Data section:

========================================

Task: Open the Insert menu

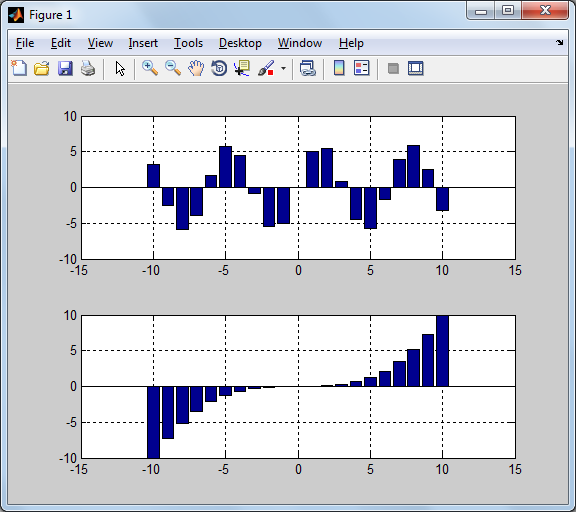Action: coord(143,43)
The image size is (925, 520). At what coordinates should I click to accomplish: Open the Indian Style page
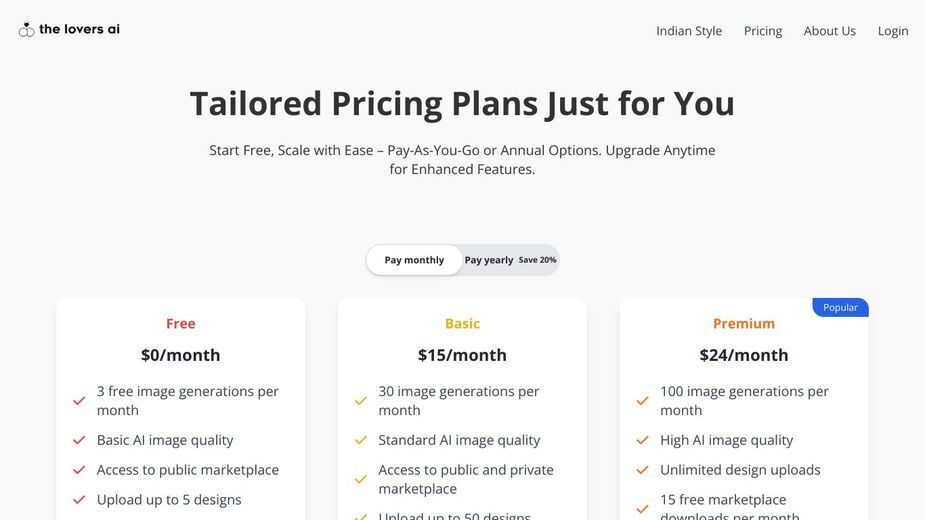click(689, 31)
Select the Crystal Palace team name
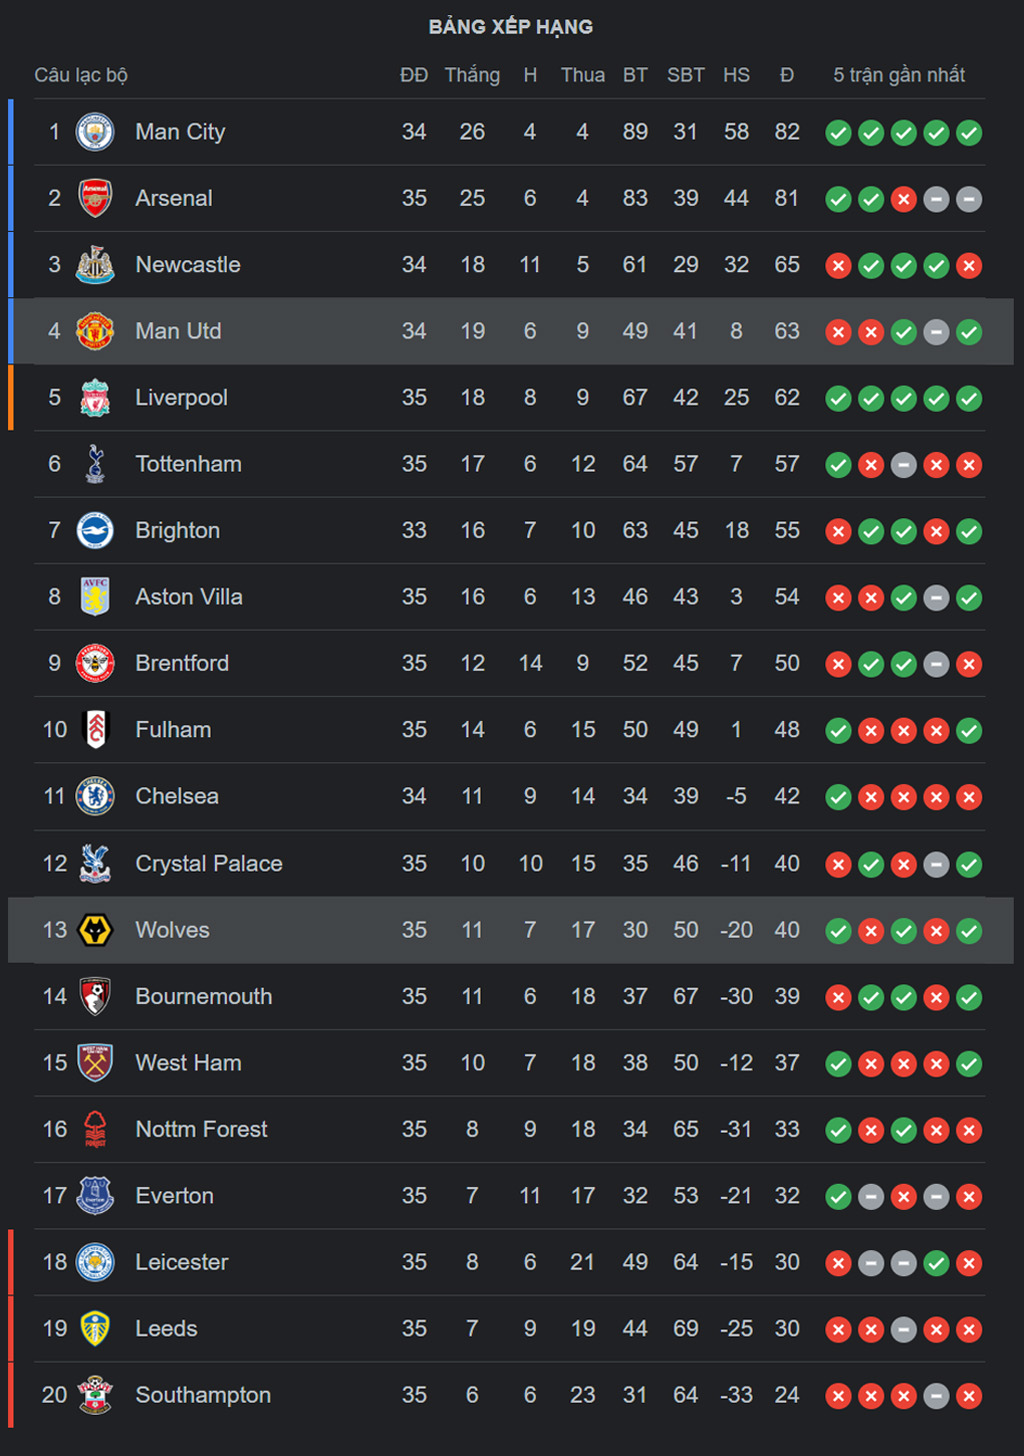The image size is (1024, 1456). [209, 864]
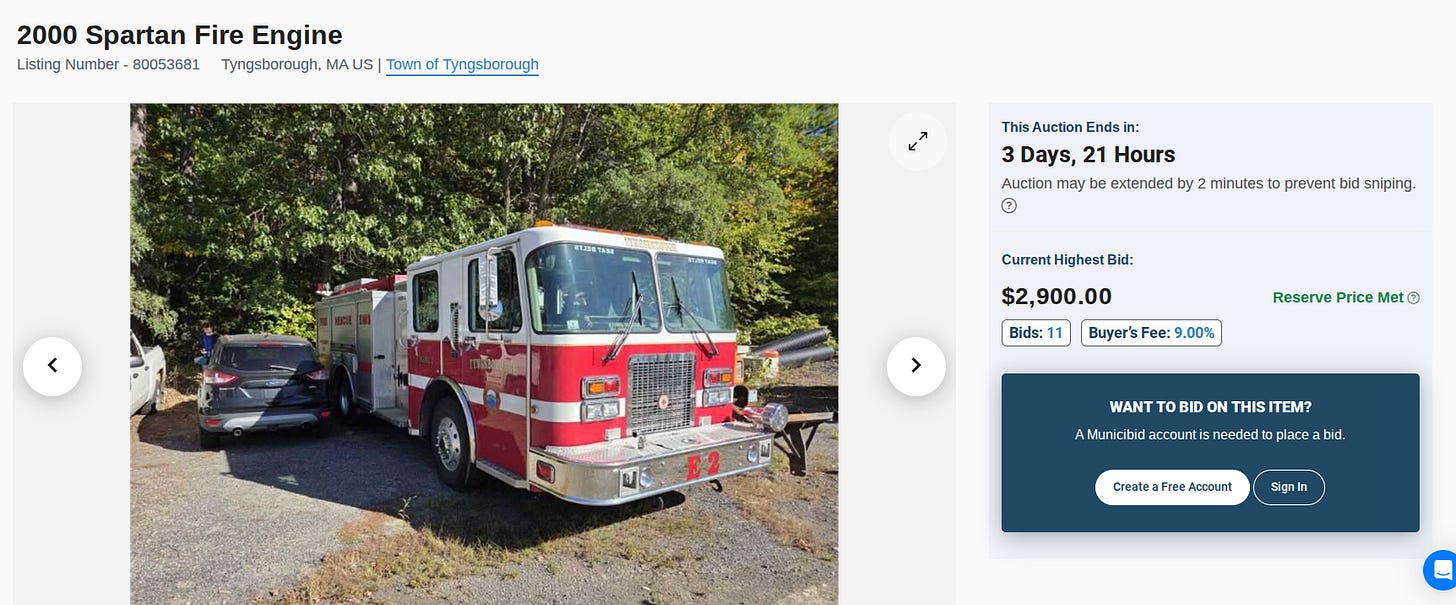Click the Tyngsborough, MA US location text
1456x605 pixels.
click(297, 65)

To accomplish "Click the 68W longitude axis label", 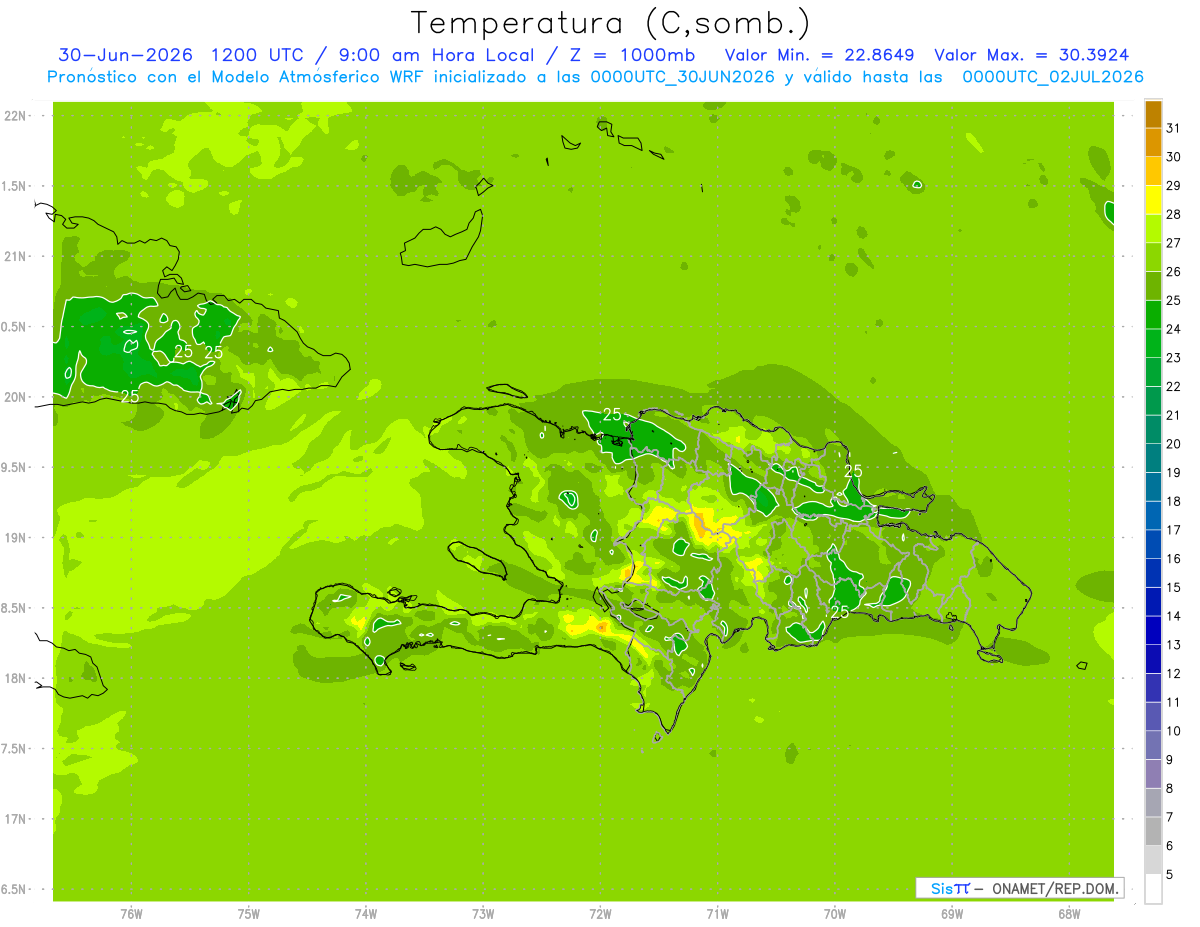I will pos(1068,914).
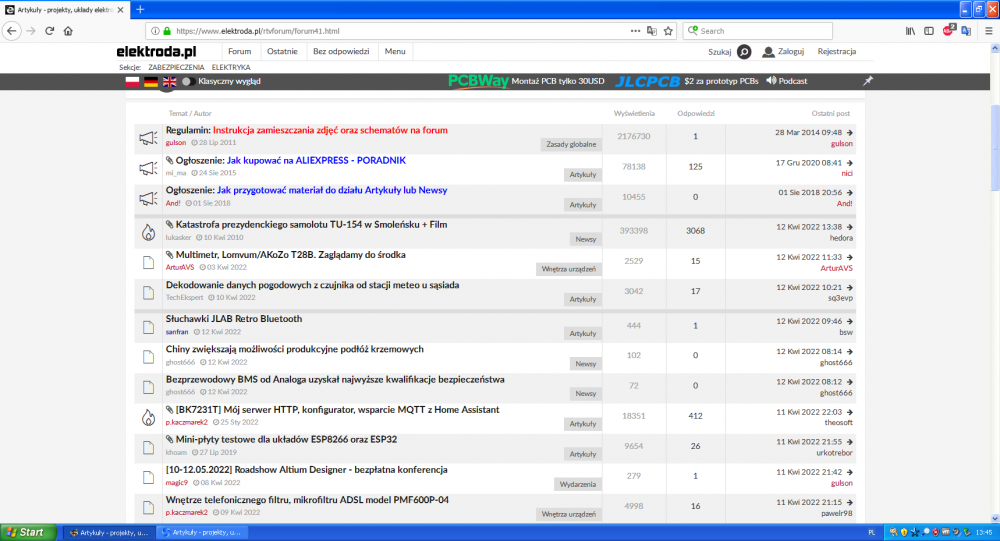Switch site language with the German flag
The image size is (1000, 541).
(x=151, y=82)
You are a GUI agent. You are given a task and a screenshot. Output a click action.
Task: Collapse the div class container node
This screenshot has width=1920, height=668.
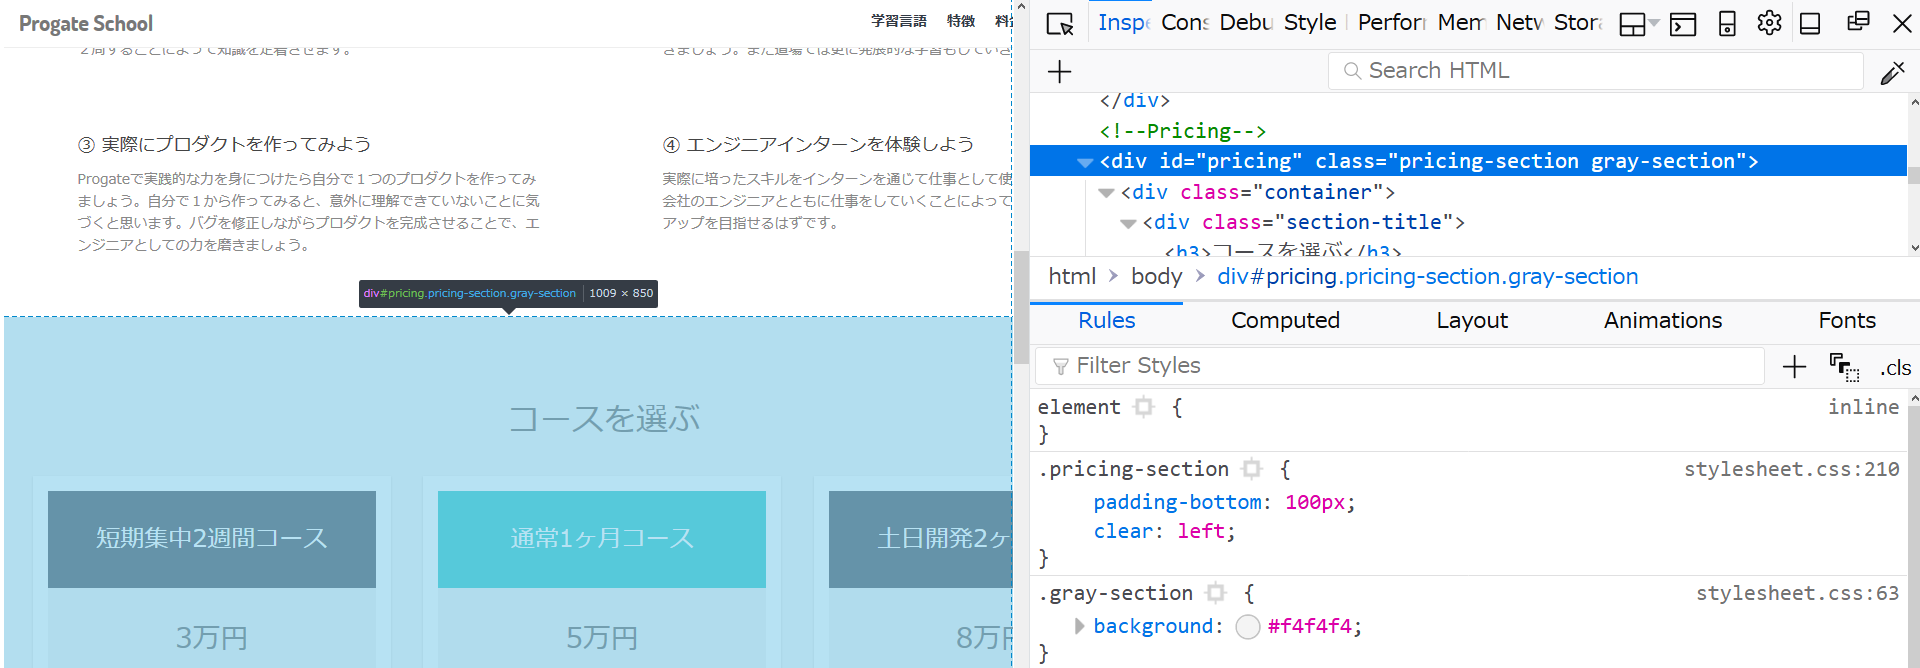tap(1106, 193)
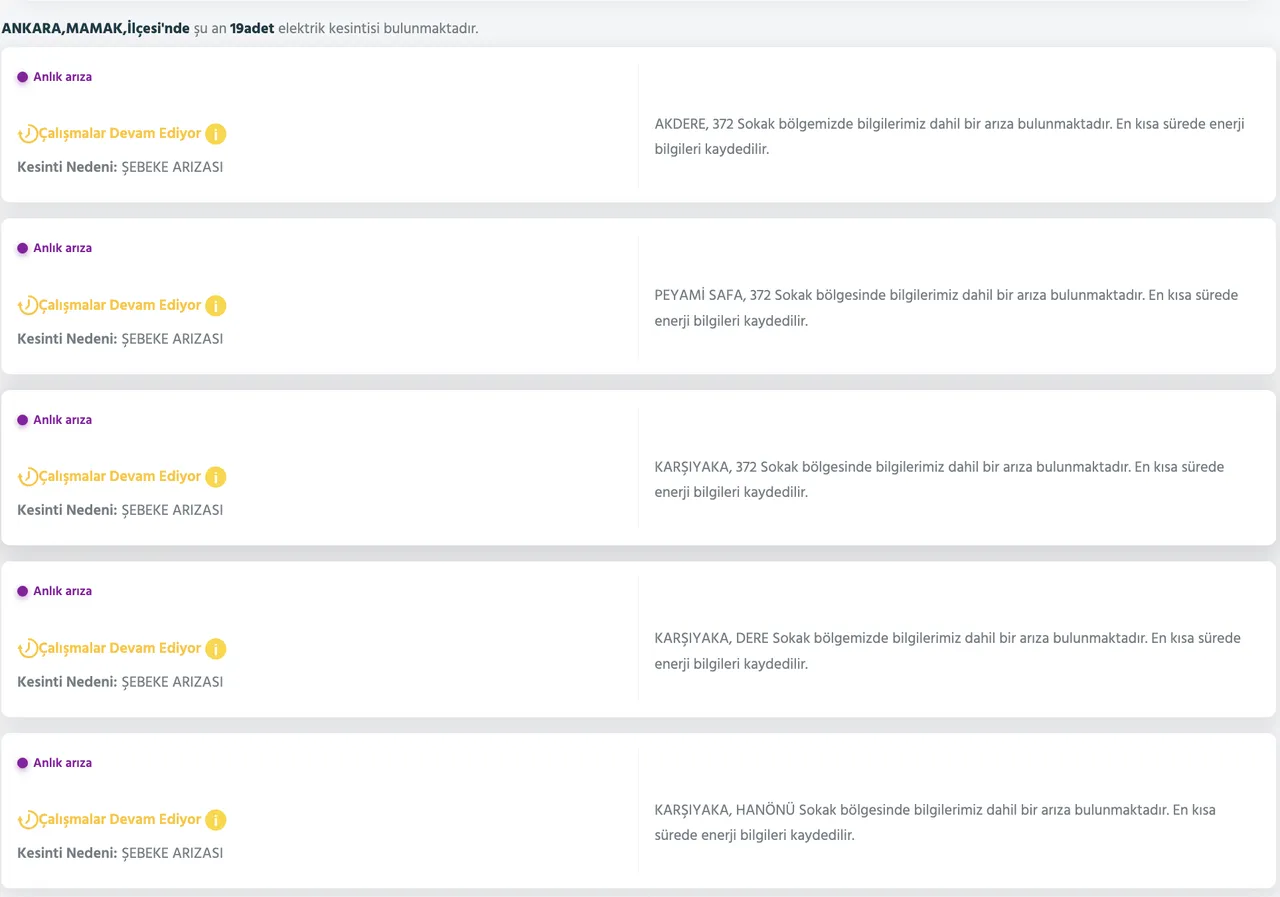Click the '19adet' outage count text
Image resolution: width=1280 pixels, height=897 pixels.
[x=252, y=29]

========================================

Problem: Set down exactly the lines between the line containing "You are a GUI" and the end of the records above, both ends included; pictures stay out.

Your solution:
You are a GUI agent. You are given a task and a screenshot. Output a click action.
Task: Collapse the div class container node
This screenshot has width=1920, height=668.
tap(1106, 193)
Click the '19adet' outage count text
Image resolution: width=1280 pixels, height=897 pixels.
[x=252, y=29]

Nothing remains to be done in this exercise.